*Material for this task*:
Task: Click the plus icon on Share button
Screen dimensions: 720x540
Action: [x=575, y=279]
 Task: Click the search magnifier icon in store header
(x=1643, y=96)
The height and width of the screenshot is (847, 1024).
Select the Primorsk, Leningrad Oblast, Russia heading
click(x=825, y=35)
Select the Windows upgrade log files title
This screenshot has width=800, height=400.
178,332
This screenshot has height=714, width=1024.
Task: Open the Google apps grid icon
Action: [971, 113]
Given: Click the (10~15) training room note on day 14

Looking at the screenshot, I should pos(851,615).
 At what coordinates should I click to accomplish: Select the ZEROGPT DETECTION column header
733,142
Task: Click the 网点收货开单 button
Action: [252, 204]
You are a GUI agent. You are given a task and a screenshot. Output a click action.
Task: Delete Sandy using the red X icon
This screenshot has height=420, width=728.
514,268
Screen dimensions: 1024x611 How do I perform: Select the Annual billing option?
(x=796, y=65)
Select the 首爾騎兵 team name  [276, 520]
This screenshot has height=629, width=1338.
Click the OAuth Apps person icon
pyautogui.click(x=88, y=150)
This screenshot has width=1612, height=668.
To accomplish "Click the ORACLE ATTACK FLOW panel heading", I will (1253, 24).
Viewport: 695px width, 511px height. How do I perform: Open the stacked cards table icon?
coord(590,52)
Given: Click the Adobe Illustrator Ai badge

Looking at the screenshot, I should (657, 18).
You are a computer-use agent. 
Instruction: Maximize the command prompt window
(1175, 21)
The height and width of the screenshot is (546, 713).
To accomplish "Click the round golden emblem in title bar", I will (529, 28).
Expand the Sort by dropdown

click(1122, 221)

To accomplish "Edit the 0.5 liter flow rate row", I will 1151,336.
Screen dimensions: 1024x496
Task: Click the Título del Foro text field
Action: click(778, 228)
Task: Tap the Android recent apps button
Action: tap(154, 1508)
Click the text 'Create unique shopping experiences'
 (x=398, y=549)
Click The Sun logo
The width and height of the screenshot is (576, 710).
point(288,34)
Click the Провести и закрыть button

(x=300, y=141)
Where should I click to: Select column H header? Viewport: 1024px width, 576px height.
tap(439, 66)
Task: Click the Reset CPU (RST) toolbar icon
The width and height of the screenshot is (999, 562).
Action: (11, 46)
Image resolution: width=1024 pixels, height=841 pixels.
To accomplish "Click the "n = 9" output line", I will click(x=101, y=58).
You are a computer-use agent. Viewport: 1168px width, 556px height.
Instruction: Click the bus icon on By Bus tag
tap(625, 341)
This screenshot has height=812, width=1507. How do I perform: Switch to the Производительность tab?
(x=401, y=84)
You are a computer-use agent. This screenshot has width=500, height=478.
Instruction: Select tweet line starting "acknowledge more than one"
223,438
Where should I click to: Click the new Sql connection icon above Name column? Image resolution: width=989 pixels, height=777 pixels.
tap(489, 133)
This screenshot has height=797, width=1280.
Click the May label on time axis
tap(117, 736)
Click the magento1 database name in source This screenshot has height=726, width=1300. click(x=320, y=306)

*Problem to solve*: Exact copies of the lines from the one containing "Instruction: Click the bus icon on By Bus tag" through the final line of the records are all the answer should hold.

*Answer to the exercise*:
Instruction: Click the bus icon on By Bus tag
tap(625, 341)
This screenshot has height=812, width=1507. How do I perform: Switch to the Производительность tab?
(x=401, y=84)
You are a computer-use agent. This screenshot has width=500, height=478.
Instruction: Select tweet line starting "acknowledge more than one"
223,438
Where should I click to: Click the new Sql connection icon above Name column? Image resolution: width=989 pixels, height=777 pixels.
tap(489, 133)
This screenshot has height=797, width=1280.
Click the May label on time axis
tap(117, 736)
Click the magento1 database name in source This screenshot has height=726, width=1300. click(x=320, y=306)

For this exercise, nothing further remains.